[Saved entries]
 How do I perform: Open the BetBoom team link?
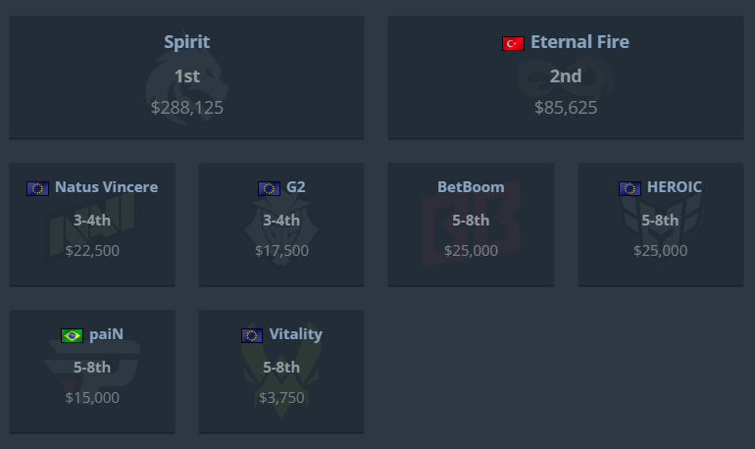tap(471, 187)
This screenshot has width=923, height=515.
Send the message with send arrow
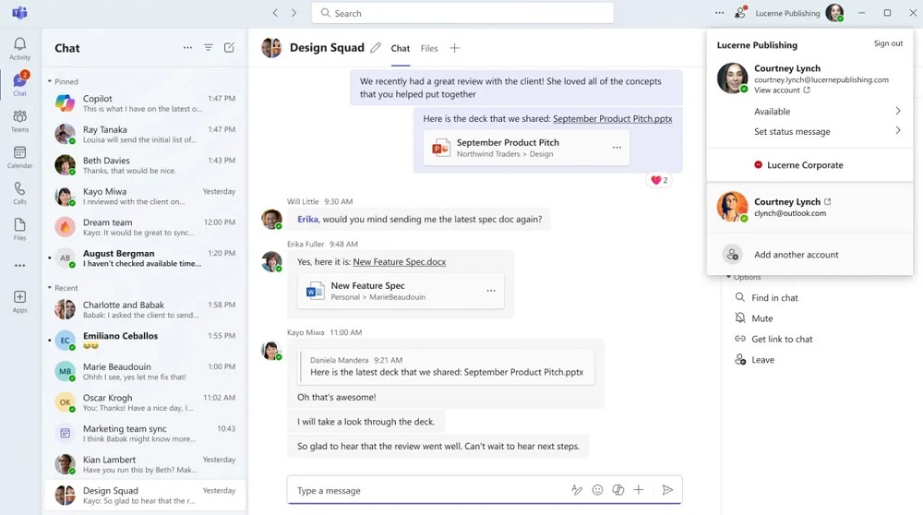(667, 490)
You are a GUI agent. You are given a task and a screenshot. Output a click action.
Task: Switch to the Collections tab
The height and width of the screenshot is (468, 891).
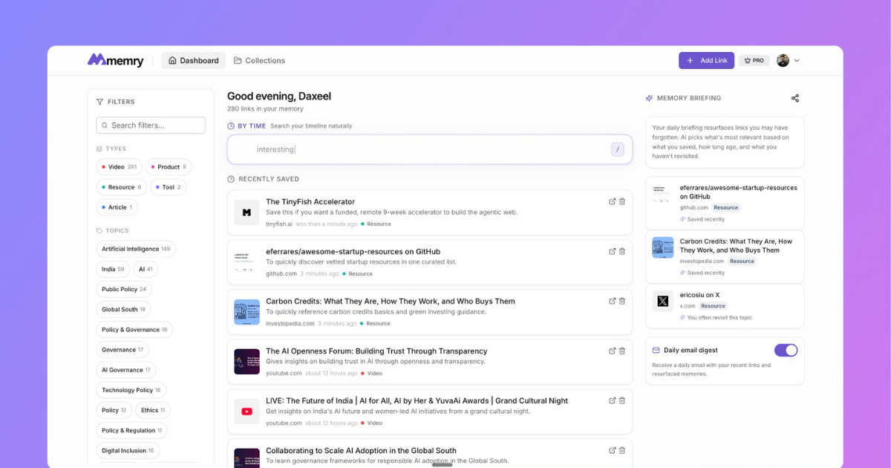coord(259,61)
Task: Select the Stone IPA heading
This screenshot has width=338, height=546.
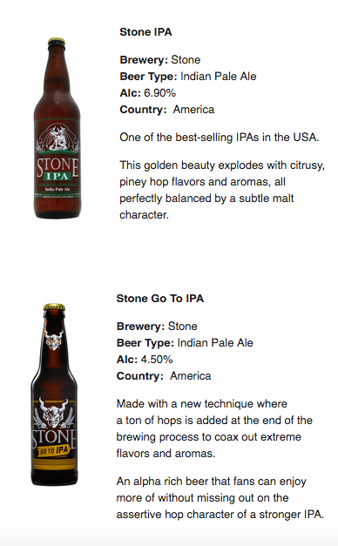Action: pos(145,32)
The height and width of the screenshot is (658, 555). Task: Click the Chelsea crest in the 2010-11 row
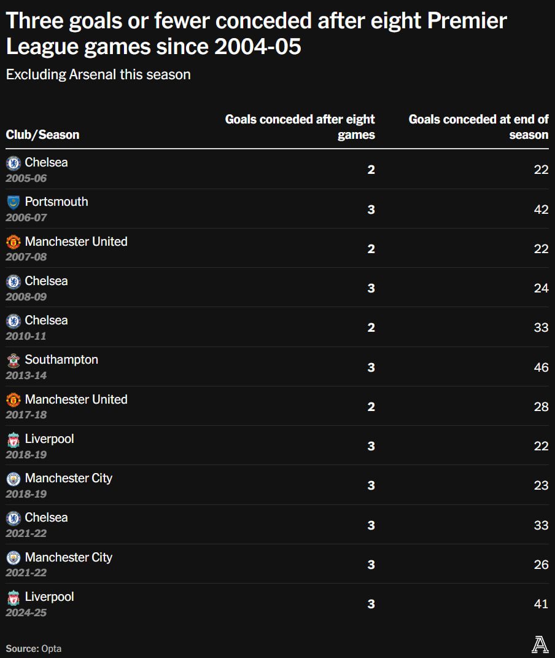click(x=13, y=321)
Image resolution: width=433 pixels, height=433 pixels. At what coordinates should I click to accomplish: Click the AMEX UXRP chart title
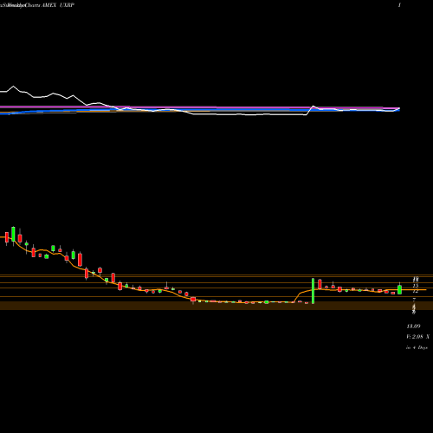point(58,5)
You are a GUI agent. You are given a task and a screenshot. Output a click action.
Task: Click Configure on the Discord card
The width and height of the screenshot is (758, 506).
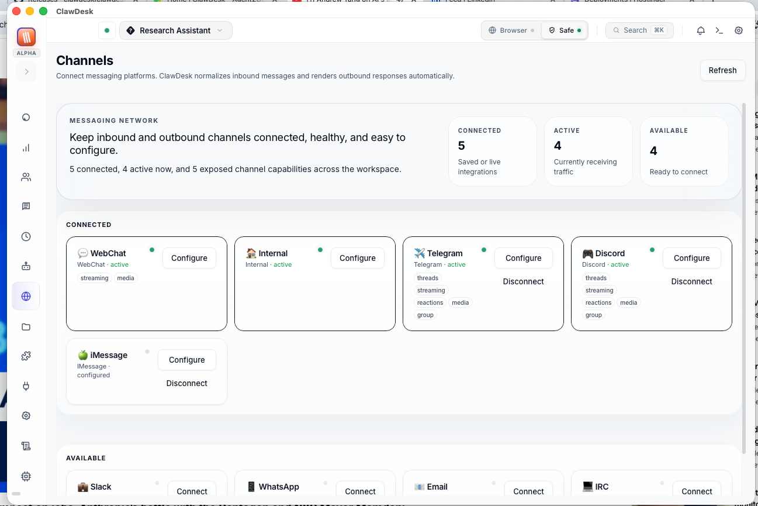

[TASK GOAL]: All lines from the one containing "Task: Click Configure on the Discord card" to the end of the entries should appear in the output exactly as written, with no pictures.

[SOLUTION TO THIS EXERCISE]:
Task: Click Configure on the Discord card
The width and height of the screenshot is (758, 506).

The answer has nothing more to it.